§ WORK ORDER: Copy every line of the material below exactly.
### DATASET CONTENT ###
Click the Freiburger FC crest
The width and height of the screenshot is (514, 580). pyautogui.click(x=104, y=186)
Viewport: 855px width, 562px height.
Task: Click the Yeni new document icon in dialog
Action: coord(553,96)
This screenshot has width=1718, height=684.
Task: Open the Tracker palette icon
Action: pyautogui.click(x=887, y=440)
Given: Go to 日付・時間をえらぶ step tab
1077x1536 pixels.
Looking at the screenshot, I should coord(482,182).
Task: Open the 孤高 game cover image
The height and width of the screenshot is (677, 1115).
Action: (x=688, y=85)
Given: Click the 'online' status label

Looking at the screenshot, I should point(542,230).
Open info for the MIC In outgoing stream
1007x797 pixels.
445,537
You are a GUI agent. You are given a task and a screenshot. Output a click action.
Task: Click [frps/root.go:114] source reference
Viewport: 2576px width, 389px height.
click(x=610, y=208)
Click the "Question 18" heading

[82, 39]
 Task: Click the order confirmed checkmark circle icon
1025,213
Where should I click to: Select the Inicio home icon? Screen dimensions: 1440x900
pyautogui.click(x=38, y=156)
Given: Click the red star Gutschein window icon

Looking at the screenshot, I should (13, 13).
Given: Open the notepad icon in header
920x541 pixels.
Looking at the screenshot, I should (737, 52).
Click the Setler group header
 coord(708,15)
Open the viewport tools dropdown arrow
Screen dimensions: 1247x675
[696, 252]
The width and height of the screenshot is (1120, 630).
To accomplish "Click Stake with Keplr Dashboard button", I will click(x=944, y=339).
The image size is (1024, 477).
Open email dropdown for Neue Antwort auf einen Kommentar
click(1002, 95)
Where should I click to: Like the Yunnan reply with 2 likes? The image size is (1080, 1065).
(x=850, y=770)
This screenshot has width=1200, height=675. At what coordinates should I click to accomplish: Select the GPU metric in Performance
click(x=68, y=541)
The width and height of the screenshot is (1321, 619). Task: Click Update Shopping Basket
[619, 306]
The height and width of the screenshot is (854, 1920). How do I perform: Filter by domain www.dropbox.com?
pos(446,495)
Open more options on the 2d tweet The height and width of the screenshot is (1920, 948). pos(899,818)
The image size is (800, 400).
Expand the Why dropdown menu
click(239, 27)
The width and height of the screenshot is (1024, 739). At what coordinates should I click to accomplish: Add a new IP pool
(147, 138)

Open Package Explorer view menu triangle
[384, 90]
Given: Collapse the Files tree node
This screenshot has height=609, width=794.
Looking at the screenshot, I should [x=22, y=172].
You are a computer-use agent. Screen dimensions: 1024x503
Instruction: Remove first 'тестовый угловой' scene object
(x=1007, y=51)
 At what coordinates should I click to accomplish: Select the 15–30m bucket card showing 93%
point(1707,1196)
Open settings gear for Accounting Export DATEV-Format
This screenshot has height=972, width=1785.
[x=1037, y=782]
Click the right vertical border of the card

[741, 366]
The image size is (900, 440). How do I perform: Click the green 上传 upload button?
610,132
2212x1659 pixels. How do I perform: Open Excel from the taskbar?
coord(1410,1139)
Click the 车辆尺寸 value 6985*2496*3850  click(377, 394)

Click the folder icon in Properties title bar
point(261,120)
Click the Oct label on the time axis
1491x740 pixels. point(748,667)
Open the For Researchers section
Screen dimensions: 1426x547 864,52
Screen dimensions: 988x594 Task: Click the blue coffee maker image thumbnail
###
§ TASK RESULT:
Click the Freiburger FC crest
The width and height of the screenshot is (514, 580). pyautogui.click(x=104, y=186)
Viewport: 855px width, 562px height.
Task: Click the Yeni new document icon in dialog
Action: coord(553,96)
This screenshot has width=1718, height=684.
Task: Open the Tracker palette icon
Action: pyautogui.click(x=887, y=440)
Given: Go to 日付・時間をえらぶ step tab
1077x1536 pixels.
Looking at the screenshot, I should coord(482,182).
Task: Open the 孤高 game cover image
The height and width of the screenshot is (677, 1115).
Action: (x=688, y=85)
Given: Click the 'online' status label

Looking at the screenshot, I should point(542,230).
Open info for the MIC In outgoing stream
1007x797 pixels.
445,537
You are a GUI agent. You are given a task and a screenshot. Output a click action.
Task: Click [frps/root.go:114] source reference
Viewport: 2576px width, 389px height.
click(x=610, y=208)
Click the "Question 18" heading

[82, 39]
 Task: Click the order confirmed checkmark circle icon
1025,213
Where should I click to: Select the Inicio home icon? Screen dimensions: 1440x900
pyautogui.click(x=38, y=156)
Given: Click the red star Gutschein window icon

Looking at the screenshot, I should (13, 13).
Given: Open the notepad icon in header
920x541 pixels.
Looking at the screenshot, I should (737, 52).
Click the Setler group header
 coord(708,15)
Open the viewport tools dropdown arrow
Screen dimensions: 1247x675
[696, 252]
The width and height of the screenshot is (1120, 630).
To accomplish "Click Stake with Keplr Dashboard button", I will click(x=944, y=339).
The image size is (1024, 477).
Open email dropdown for Neue Antwort auf einen Kommentar
click(1002, 95)
Where should I click to: Like the Yunnan reply with 2 likes? The image size is (1080, 1065).
(x=850, y=770)
This screenshot has width=1200, height=675. At what coordinates should I click to accomplish: Select the GPU metric in Performance
click(x=68, y=541)
The width and height of the screenshot is (1321, 619). Task: Click Update Shopping Basket
[619, 306]
The height and width of the screenshot is (854, 1920). How do I perform: Filter by domain www.dropbox.com?
pos(446,495)
Open more options on the 2d tweet The height and width of the screenshot is (1920, 948). pos(899,818)
The image size is (800, 400).
Expand the Why dropdown menu
click(239, 27)
The width and height of the screenshot is (1024, 739). At what coordinates should I click to accomplish: Add a new IP pool
(147, 138)

Open Package Explorer view menu triangle
[384, 90]
Given: Collapse the Files tree node
This screenshot has height=609, width=794.
Looking at the screenshot, I should [x=22, y=172].
You are a computer-use agent. Screen dimensions: 1024x503
Instruction: Remove first 'тестовый угловой' scene object
(x=1007, y=51)
 At what coordinates should I click to accomplish: Select the 15–30m bucket card showing 93%
point(1707,1196)
Open settings gear for Accounting Export DATEV-Format
This screenshot has height=972, width=1785.
[x=1037, y=782]
Click the right vertical border of the card

[741, 366]
The image size is (900, 440). How do I perform: Click the green 上传 upload button?
610,132
2212x1659 pixels. How do I perform: Open Excel from the taskbar?
coord(1410,1139)
Click the 车辆尺寸 value 6985*2496*3850  click(377, 394)

Click the folder icon in Properties title bar
point(261,120)
Click the Oct label on the time axis
1491x740 pixels. point(748,667)
Open the For Researchers section
Screen dimensions: 1426x547 864,52
Screen dimensions: 988x594 Task: Click the blue coffee maker image thumbnail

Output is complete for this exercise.